Problem description: Copy exactly the last part of the listing below, beginning at the line that contains "Na mídia (287, 112)" and including the final line.

_ _ _ _ _

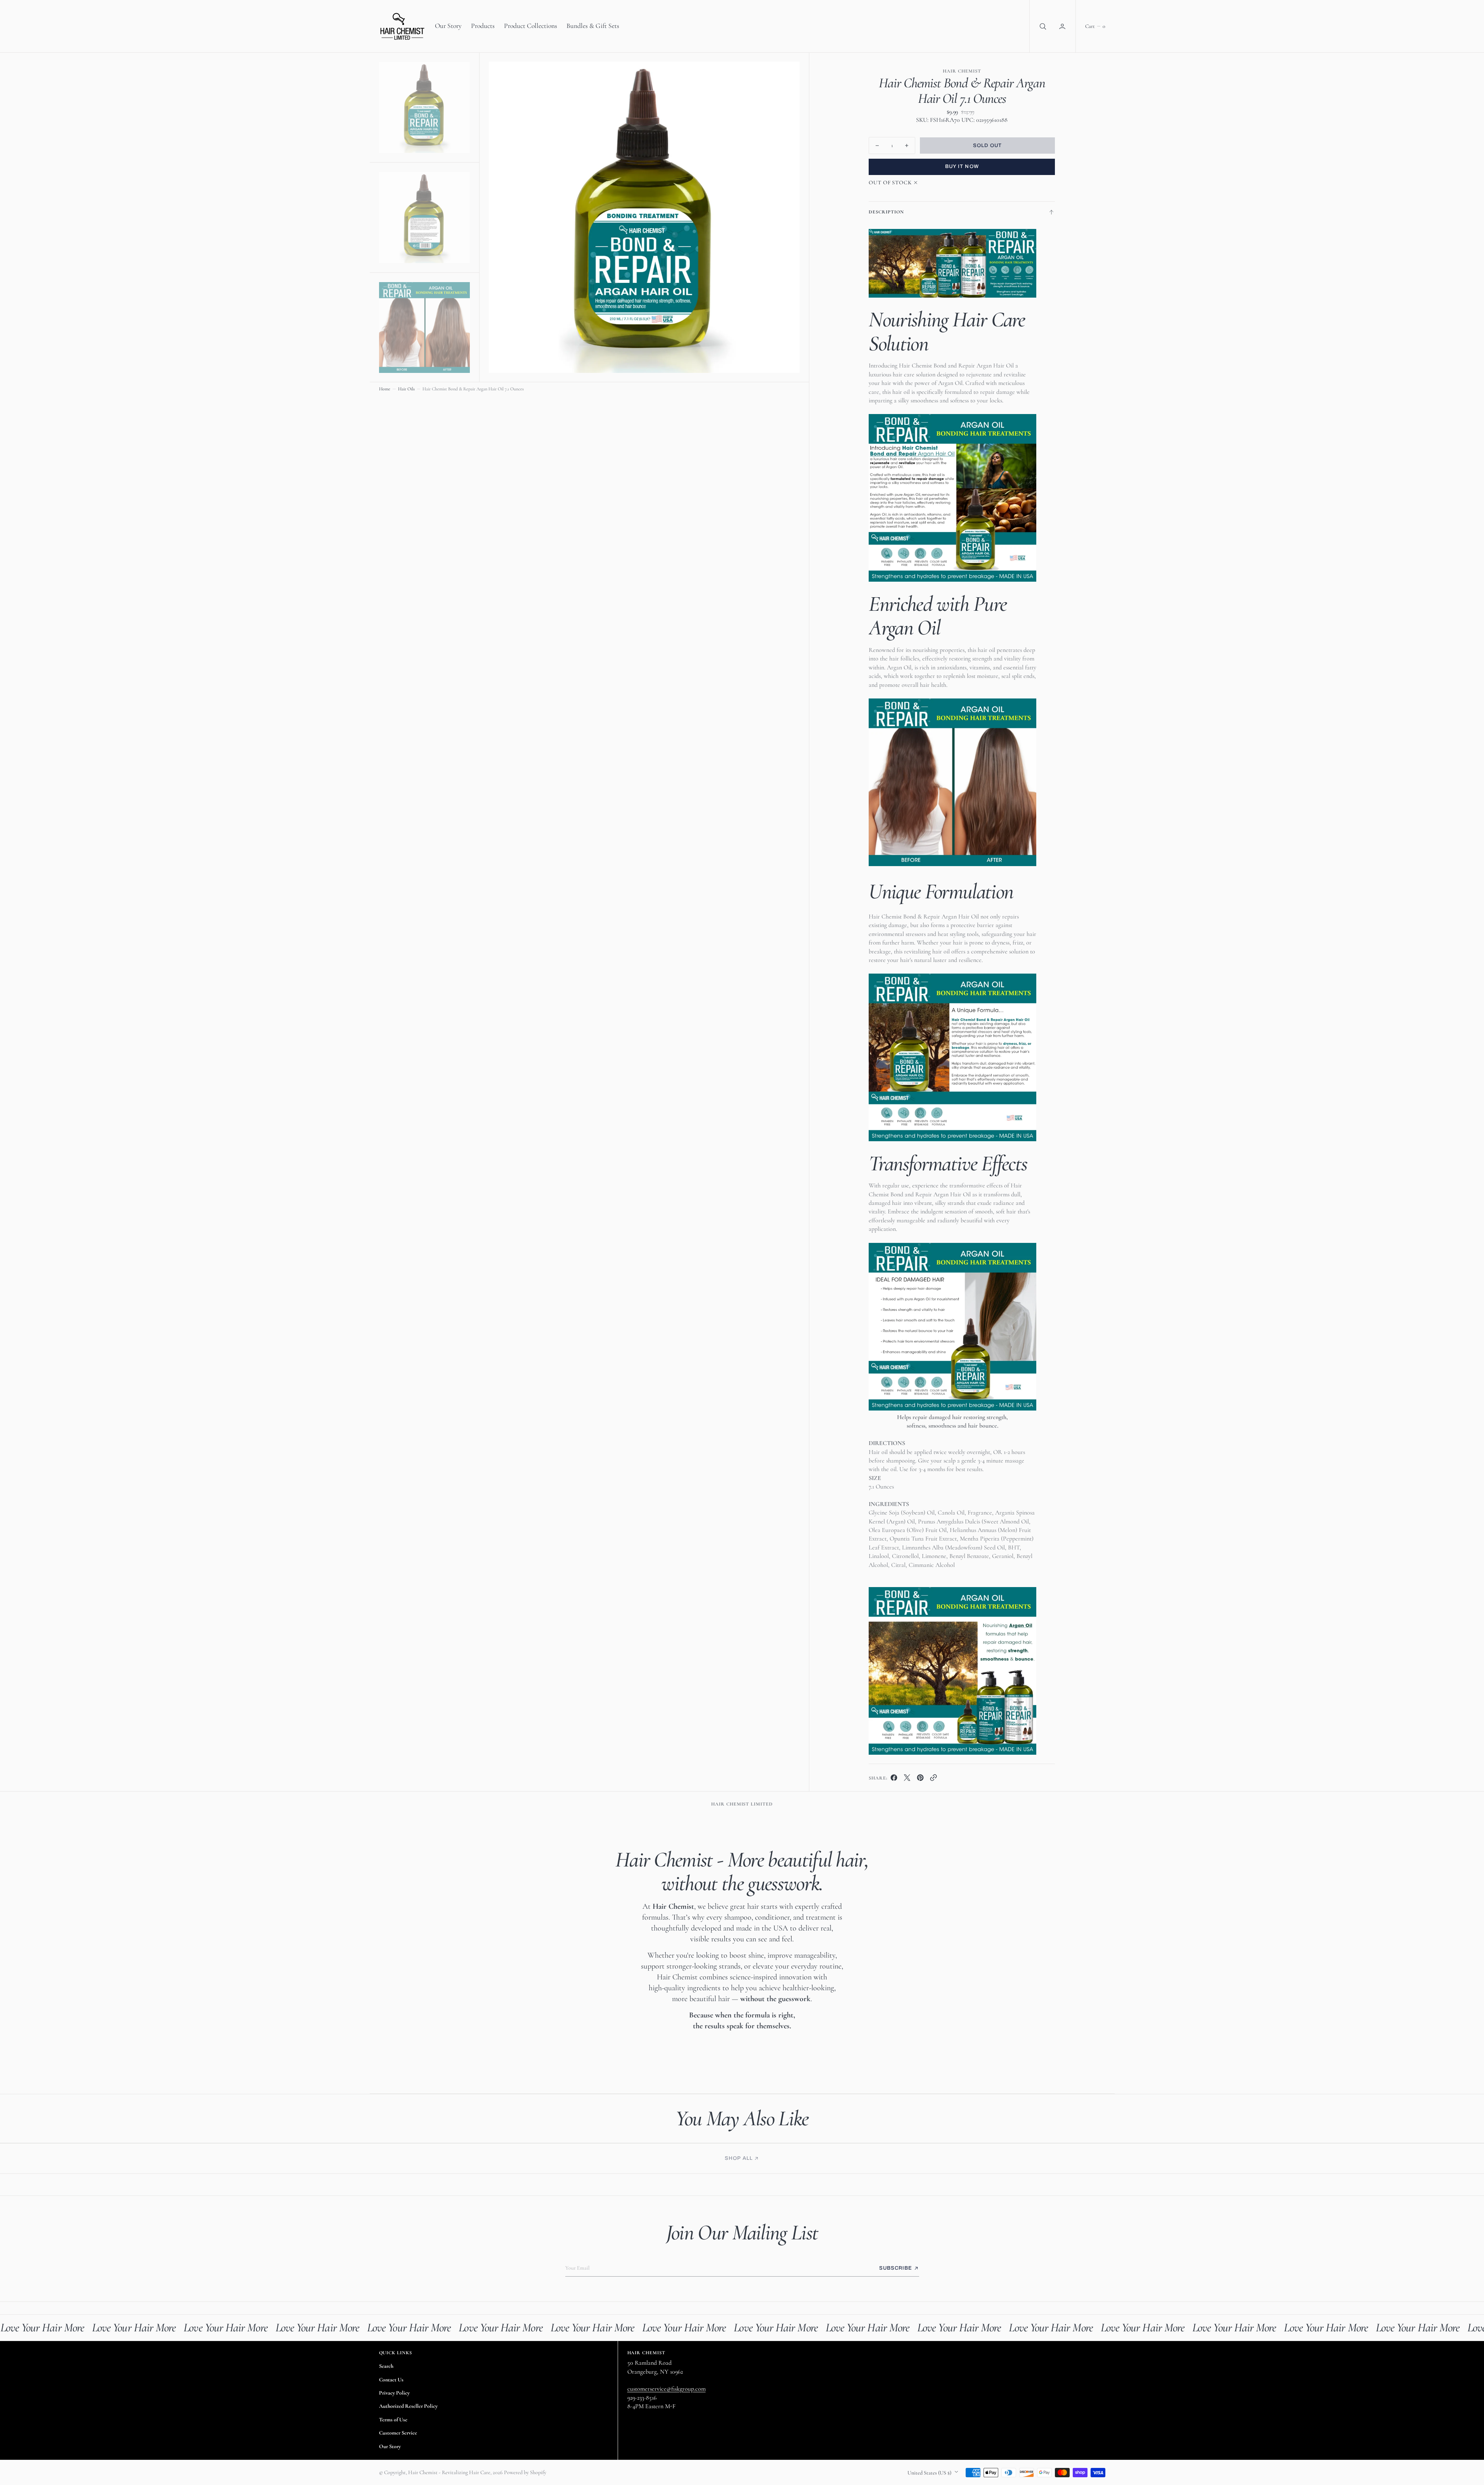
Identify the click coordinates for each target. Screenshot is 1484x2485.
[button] (1063, 26)
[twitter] (907, 1779)
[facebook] (894, 1779)
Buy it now (961, 166)
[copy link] (933, 1779)
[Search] (1042, 26)
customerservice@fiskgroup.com (666, 2389)
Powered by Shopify (525, 2472)
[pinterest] (920, 1779)
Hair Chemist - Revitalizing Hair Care (449, 2472)
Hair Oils (406, 389)
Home (384, 389)
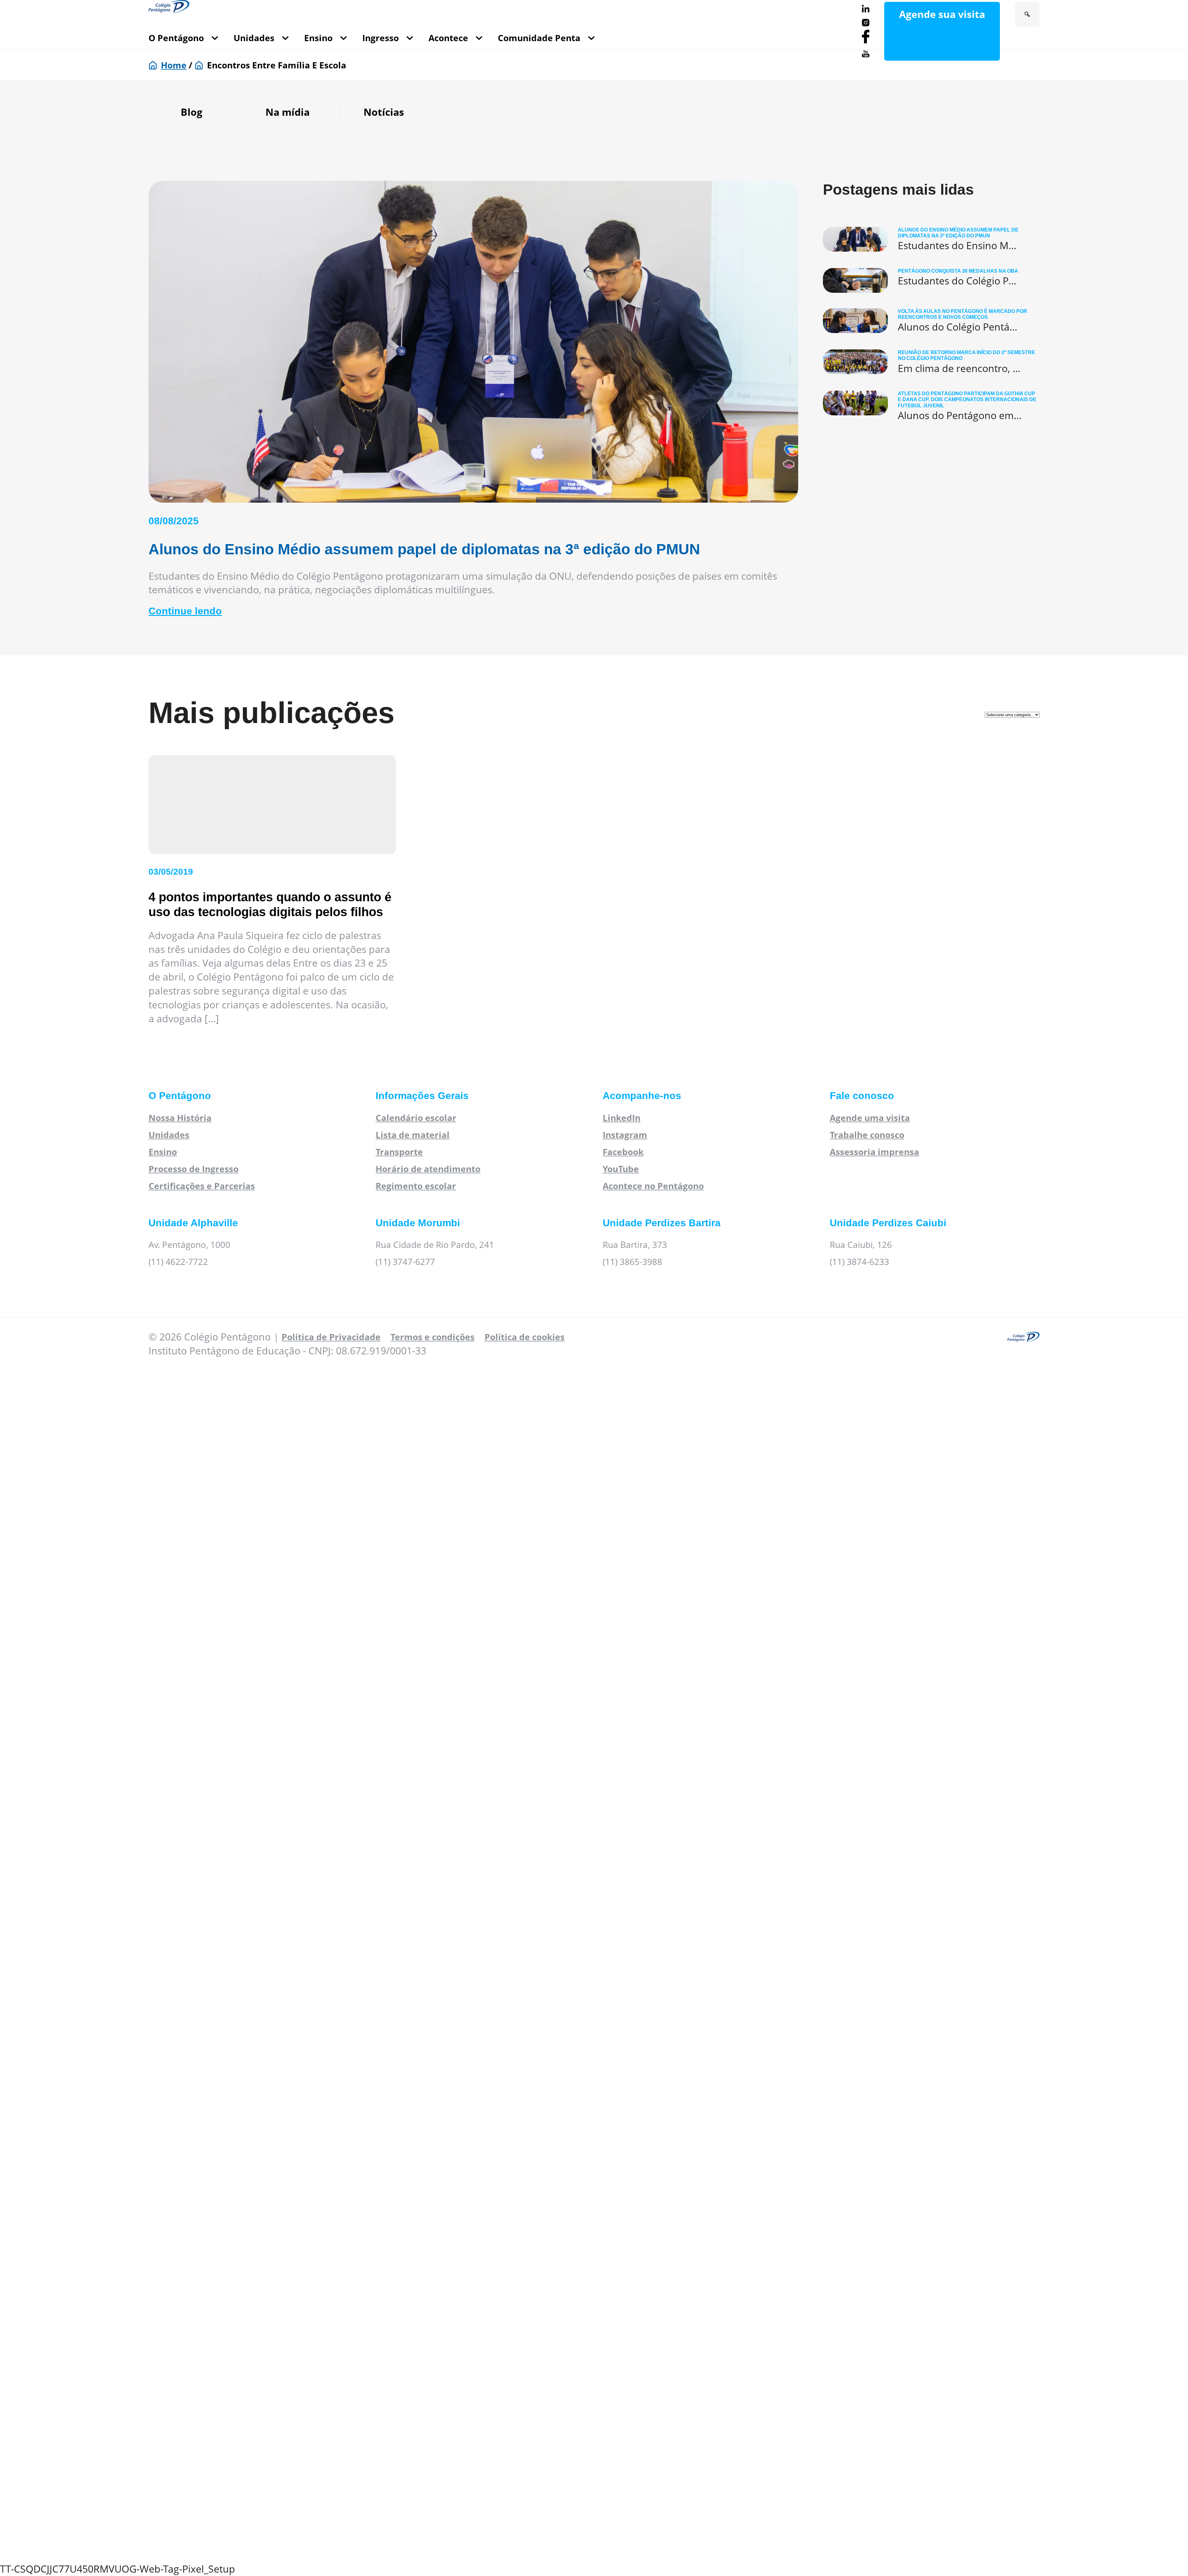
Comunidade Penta (539, 38)
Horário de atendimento (428, 1169)
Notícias (384, 112)
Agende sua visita (942, 14)
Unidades (254, 38)
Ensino (318, 38)
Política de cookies (524, 1337)
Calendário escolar (416, 1117)
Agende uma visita (870, 1117)
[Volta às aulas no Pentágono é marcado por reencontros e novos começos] (931, 321)
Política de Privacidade (331, 1337)
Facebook (623, 1152)
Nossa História (180, 1117)
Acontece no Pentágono (653, 1186)
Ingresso (380, 38)
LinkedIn (621, 1117)
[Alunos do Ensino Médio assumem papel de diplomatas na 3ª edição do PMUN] (931, 240)
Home (174, 65)
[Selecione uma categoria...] (1012, 713)
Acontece (448, 38)
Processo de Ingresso (193, 1169)
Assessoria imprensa (874, 1152)
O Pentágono (176, 38)
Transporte (399, 1152)
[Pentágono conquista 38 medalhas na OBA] (931, 280)
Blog (191, 112)
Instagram (625, 1135)
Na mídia (287, 112)
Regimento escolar (416, 1186)
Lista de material (413, 1135)
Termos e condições (432, 1337)
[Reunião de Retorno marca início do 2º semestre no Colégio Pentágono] (931, 362)
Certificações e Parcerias (201, 1186)
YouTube (621, 1169)
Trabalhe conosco (867, 1135)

_ _ _ _ _

Reply:
Na mídia (287, 112)
Regimento escolar (416, 1186)
Lista de material (413, 1135)
Termos e condições (432, 1337)
[Reunião de Retorno marca início do 2º semestre no Colégio Pentágono] (931, 362)
Certificações e Parcerias (201, 1186)
YouTube (621, 1169)
Trabalhe conosco (867, 1135)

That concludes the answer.